Most adults need about 1,000 milligrams of calcium a day, while women over 50 and men over 70 should get 1,200 milligrams daily. Teens need around 1,300 milligrams a day, and younger children need between 700 and 1,000 milligrams, depending on their age.

Food Sources

Although most people associate calcium with milk, many other foods are rich in calcium and worth incorporating into your diet. Here are a few examples of some of the more popular calcium-rich foods.

  • Dairy foods like yogurt, cheese, kefir and milk are classic calcium sources.
  • Leafy greens such as spinach, kale, collards, broccoli and bok choy add plant-based calcium.
  • Nuts, seeds and beans including almonds, chia seeds, sesame seeds, navy beans, edamame and tofu provide calcium and protein.
  • Fatty fish like salmon and sardines with bones offer calcium and omega-3s.

Is Calcium Safe for Everyone?

People with conditions such as hypercalcemia, hyperparathyroidism or kidney disease should avoid large amounts of calcium unless advised otherwise. Too much calcium can lead to constipation, nausea, fatigue or irregular heart rhythms.

Calcium supplements can also interfere with certain medications.
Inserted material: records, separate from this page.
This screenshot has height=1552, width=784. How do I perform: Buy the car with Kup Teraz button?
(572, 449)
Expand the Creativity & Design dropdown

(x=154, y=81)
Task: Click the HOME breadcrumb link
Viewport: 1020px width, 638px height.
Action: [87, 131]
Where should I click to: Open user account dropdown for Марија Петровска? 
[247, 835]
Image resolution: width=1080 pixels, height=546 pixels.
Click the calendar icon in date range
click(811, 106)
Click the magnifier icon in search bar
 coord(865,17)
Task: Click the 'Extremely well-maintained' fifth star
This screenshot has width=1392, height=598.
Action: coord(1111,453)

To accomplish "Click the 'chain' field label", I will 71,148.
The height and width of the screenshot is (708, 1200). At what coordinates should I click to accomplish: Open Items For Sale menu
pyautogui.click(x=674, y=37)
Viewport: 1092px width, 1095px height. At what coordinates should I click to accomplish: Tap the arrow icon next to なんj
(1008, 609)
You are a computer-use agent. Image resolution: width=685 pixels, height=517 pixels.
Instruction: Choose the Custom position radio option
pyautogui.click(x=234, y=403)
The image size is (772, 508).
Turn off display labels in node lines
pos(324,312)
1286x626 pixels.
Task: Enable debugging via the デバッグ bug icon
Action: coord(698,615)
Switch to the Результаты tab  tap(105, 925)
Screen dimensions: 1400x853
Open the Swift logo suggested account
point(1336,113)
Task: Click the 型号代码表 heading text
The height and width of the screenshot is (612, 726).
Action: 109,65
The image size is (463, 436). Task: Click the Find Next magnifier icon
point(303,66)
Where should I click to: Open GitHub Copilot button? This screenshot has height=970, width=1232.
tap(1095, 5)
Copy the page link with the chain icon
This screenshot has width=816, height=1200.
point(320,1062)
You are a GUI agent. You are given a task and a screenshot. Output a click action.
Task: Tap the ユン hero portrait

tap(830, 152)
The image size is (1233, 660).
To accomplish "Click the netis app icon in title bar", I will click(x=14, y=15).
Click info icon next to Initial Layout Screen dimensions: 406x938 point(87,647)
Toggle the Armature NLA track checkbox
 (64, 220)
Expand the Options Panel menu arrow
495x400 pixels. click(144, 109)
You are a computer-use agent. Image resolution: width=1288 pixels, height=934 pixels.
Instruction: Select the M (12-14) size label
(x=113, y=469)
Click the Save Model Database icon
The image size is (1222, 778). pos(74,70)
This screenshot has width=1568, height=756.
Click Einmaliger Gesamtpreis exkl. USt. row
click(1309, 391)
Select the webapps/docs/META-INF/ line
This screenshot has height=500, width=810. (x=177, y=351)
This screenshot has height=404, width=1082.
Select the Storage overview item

They may lower the effectiveness of dolutegravir, reduce the absorption of levothyroxine, raise calcium levels further when taken with lithium or decrease the absorption of quinolone antibiotics.

What to Look for in a Calcium Supplement

Not all calcium supplements are the same. Look for forms your body can absorb easily—calcium citrate and calcium carbonate are the most common. Citrate absorbs well anytime, while carbonate works best with food. Choose brands that carry third-party quality seals from USP, NSF or ConsumerLab to ensure purity and accuracy. Think about how much calcium you already get from food and pick a supplement that fills the gap without exceeding your daily goal. Finally, check labels for allergens like gluten or soy and avoid products with vague “proprietary blends.”

Our Expert Take

Calcium is one of the most important minerals in your diet. It helps build and maintain strong bones and teeth, supports muscle and nerve function and even plays a role in heart health. Many people still don’t get enough, which can increase the risk of weak bones, fractures and long-term health problems. Meeting your calcium needs through food—or with a supplement if needed—can help keep your body strong and healthy.

When choosing a supplement, look for one that absorbs well and has been tested for quality. Stick to the amount that’s right for your age and avoid overdoing it, since too much calcium can cause side effects or interfere with certain medications. A balanced, consistent approach will give you all the benefits without the risks.

Frequently Asked Questions

  • What happens if I take too much calcium?

    The upper limit is 2,500 milligrams daily from food and supplements. Hypercalcemia can happen from too much calcium and can range from mild to severe with symptoms like bone pain, muscle weakness, headaches and fatigue.

  • Should I take vitamin D with the calcium?

    Vitamin D helps your body absorb calcium, so taking them together makes both nutrients more effective. Many calcium supplements already include vitamin D for this reason. If yours doesn’t, make sure you’re getting enough vitamin D from food or sunlight.

  • When is the best time to take a calcium supplement?

    Some forms (like calcium carbonate) absorb better with meals, while others (like calcium citrate) can be taken any time.